++++ The records ++++

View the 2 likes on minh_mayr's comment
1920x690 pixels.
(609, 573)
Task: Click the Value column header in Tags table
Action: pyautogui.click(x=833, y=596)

++++

#### Objective
Render every line of the records above as a JSON list of strings, one string per line, omitting blank lines.

#### Exercise response
[
  "View the 2 likes on minh_mayr's comment",
  "1920x690 pixels.",
  "(609, 573)",
  "Task: Click the Value column header in Tags table",
  "Action: pyautogui.click(x=833, y=596)"
]